* _EXERCISE REQUIREMENTS_
Copy every record exactly, and keep the pictures out.

* _DATA EXTRACT_
----------------------------------------
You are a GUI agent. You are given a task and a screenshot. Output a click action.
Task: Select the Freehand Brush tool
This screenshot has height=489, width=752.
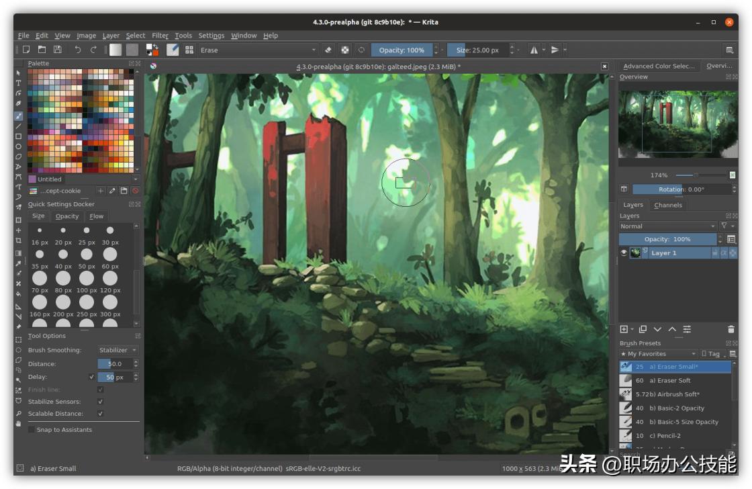point(19,116)
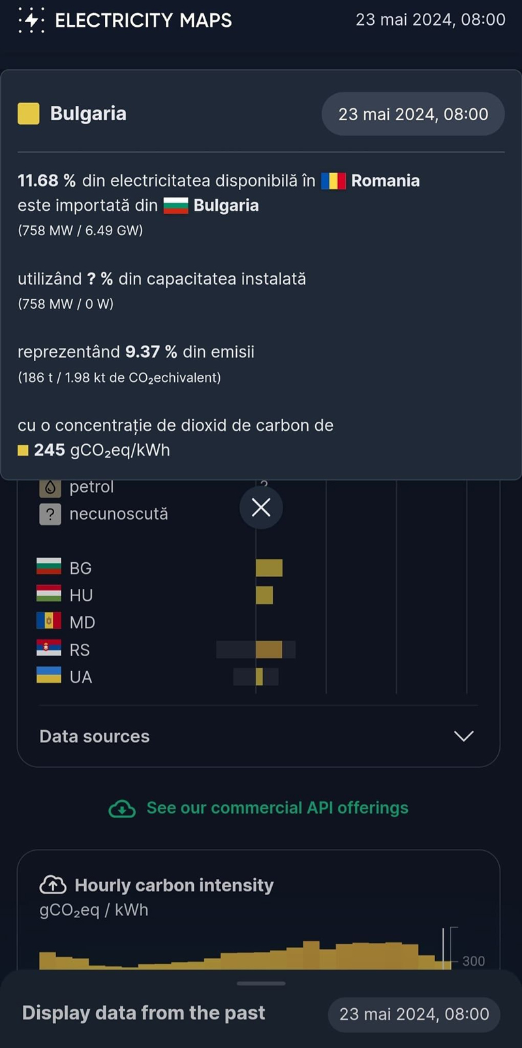Click the Serbia flag icon
This screenshot has height=1048, width=522.
[49, 648]
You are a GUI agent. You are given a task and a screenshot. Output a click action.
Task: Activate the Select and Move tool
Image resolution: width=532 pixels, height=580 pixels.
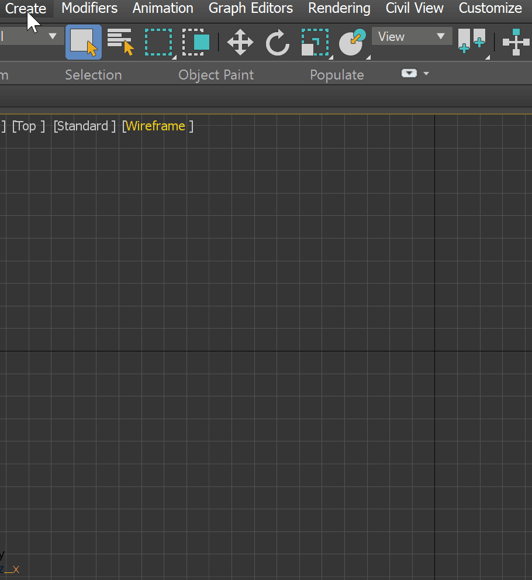pos(240,42)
----------------------------------------
* _SOLUTION TO THE PROBLEM_
You are a GUI agent. You are given a task and a screenshot. Output a click action.
Task: Select the Freehand Brush tool
This screenshot has height=489, width=752.
point(19,116)
Click the Serbia flag icon
This screenshot has height=1048, width=522.
[49, 648]
You are a GUI agent. You are given a task and a screenshot. Output a click action.
Task: Activate the Select and Move tool
Image resolution: width=532 pixels, height=580 pixels.
pos(240,42)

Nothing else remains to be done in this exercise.